Mrs May also said this summer’s migrant crisis had been “exacerbated by the European system of no borders”.
Meanwhile, Downing Street has confirmed David Cameron will travel to Spain and Portugal to discuss EU reform.
He will meet Portuguese Prime Minister Pedro Passos Coehlo in Lisbon and Spanish PM Mariano Rajoy in Madrid on Friday, a spokesman said.
Mrs May’s comments come days after official statistics showed net migration to the UK is at an all-time high, reaching 330,000 in the year to March.
The figure – the difference between the number entering the country and those leaving – is more than three times higher than the government’s target.
Mrs May said the figure was “far too high” and “simply unsustainable”.
The “biggest single factor” stopping the government achieving its aim of reducing net migration to the tens of thousands was net migration from the EU, she wrote.
However, CBI director general John Cridland said the “vast majority” of people coming to the UK did so to work and were a “benefit our economy”.
“Our hospitals and care homes couldn’t function without overseas workers; building sites that we need to deliver more homes and big infrastructure projects would also stall,” he said.
But Mr Cridland said he would have concerns if EU workers were hired for jobs before arriving in the UK, as it would cause “issues” for companies unable to advertise across Europe.
Labour leadership contender Andy Burnham said EU countries might be willing to offer the government concessions if the UK did more to ease the current migrant crisis across Europe by taking more refugees.
Free movement of workers is a “fundamental principle” of the EU, and as a member nation the UK cannot stop EU nationals arriving to seek work.
Non-workers have the right to stay for up to three months, and pensioners can live in any EU country provided they have health insurance and sufficient income to live without support.
EU migration is one of the issues Mr Cameron aims to address in his renegotiation of Britain’s place in the EU – which he has pledged to do before the in-out referendum due to be held by the end of 2017.
He has not revealed full details of what he hopes to achieve, but he is not expected to demand an end to free movement – viewed as a key principle and a “red line” by some EU leaders.
Instead he is likely to focus on restricting access to benefits.
Mrs May also said “rigorous control” of the UK’s student migration system had helped reduce the number of further education visa applications, while the number studying at top universities had gone up.
The figures showed “long-term immigration for study” rose by 12,000 to 188,000 in the year to March.
Mrs May said the figures “clearly show that too many students are not here temporarily”.
She said the government must “break the link between short-term study and permanent settlement” in the UK.

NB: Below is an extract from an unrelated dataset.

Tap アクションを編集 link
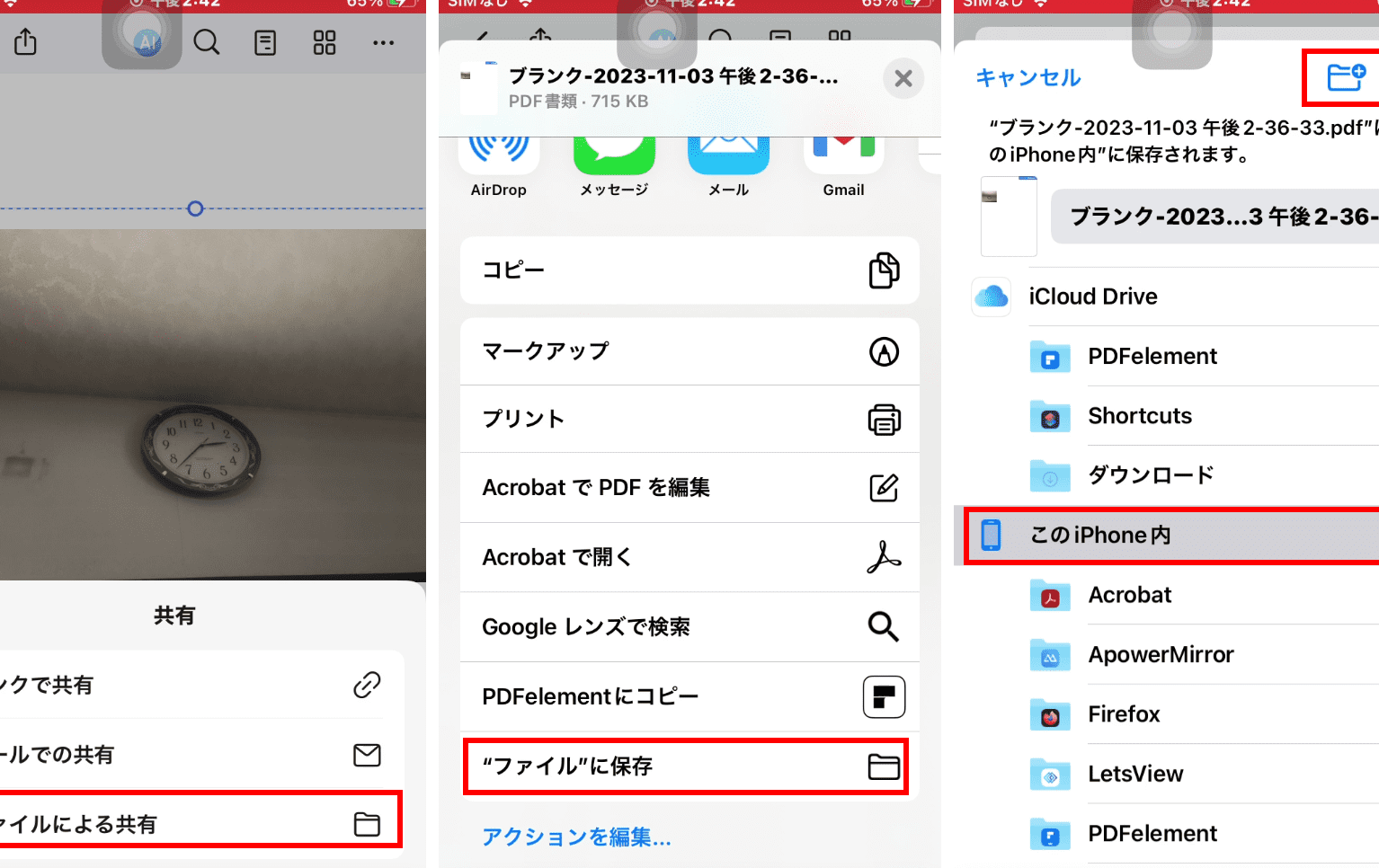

Referring to the migrant crisis, Mrs May wrote: “The events of the summer have shown that the most tragic consequences of a broken European migration system have been borne by those at risk of exploitation.
“And the greatest beneficiaries have been the callous gangs who sell false dreams and trade on the free borders within the EU.”
More than 300,000 migrants have risked their lives trying to cross the Mediterranean to Europe so far this year, according to the UN.
Mrs May said the crisis was a “wake-up call for the EU”.
“Its leaders must consider the consequences of uncontrolled migration – on wages, jobs and social cohesion of the destination nations; on the economies and societies of the rest; and on the lives and welfare of those who seek to come here,” she said.
Meanwhile, Germany, France and the UK have called for an urgent meeting of EU interior and justice ministers to “find concrete steps” to tackle the migration crisis.